▶ **WHAT YOU SHOULD DO**
Lines from the one containing "Viewport: 1288px width, 948px height." to the end of the entries below must be reproduced exactly, with both end lines kept and no other line added.

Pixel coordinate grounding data
########################################

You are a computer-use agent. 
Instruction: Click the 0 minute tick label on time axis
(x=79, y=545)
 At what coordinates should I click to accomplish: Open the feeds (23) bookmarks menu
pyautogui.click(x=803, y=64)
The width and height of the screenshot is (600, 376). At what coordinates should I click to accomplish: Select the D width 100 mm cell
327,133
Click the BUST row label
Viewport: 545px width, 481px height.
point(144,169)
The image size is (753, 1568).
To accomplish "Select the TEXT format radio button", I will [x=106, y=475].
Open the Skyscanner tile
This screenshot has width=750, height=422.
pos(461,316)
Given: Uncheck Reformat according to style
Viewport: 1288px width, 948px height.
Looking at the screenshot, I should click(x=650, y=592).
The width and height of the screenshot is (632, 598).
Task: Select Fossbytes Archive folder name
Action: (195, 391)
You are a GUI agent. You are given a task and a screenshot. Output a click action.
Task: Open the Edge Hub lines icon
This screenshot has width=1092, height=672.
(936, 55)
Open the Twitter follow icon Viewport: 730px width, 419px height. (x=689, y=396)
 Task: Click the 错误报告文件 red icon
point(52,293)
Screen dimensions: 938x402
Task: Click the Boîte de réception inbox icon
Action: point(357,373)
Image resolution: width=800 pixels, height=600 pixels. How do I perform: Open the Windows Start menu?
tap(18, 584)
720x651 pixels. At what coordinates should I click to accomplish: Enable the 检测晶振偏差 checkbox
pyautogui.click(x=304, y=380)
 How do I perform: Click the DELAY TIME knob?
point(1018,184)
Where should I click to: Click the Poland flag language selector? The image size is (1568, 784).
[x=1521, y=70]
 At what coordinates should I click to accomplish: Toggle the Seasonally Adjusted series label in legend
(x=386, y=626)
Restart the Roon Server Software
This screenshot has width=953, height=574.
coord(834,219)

########################################

▶ **RESULT OF THE TASK**
Viewport: 1288px width, 948px height.
Looking at the screenshot, I should click(x=650, y=592).
The width and height of the screenshot is (632, 598).
Task: Select Fossbytes Archive folder name
Action: (195, 391)
You are a GUI agent. You are given a task and a screenshot. Output a click action.
Task: Open the Edge Hub lines icon
This screenshot has width=1092, height=672.
(936, 55)
Open the Twitter follow icon Viewport: 730px width, 419px height. (x=689, y=396)
 Task: Click the 错误报告文件 red icon
point(52,293)
Screen dimensions: 938x402
Task: Click the Boîte de réception inbox icon
Action: point(357,373)
Image resolution: width=800 pixels, height=600 pixels. How do I perform: Open the Windows Start menu?
tap(18, 584)
720x651 pixels. At what coordinates should I click to accomplish: Enable the 检测晶振偏差 checkbox
pyautogui.click(x=304, y=380)
 How do I perform: Click the DELAY TIME knob?
point(1018,184)
Where should I click to: Click the Poland flag language selector? The image size is (1568, 784).
[x=1521, y=70]
 At what coordinates should I click to accomplish: Toggle the Seasonally Adjusted series label in legend
(x=386, y=626)
Restart the Roon Server Software
This screenshot has width=953, height=574.
coord(834,219)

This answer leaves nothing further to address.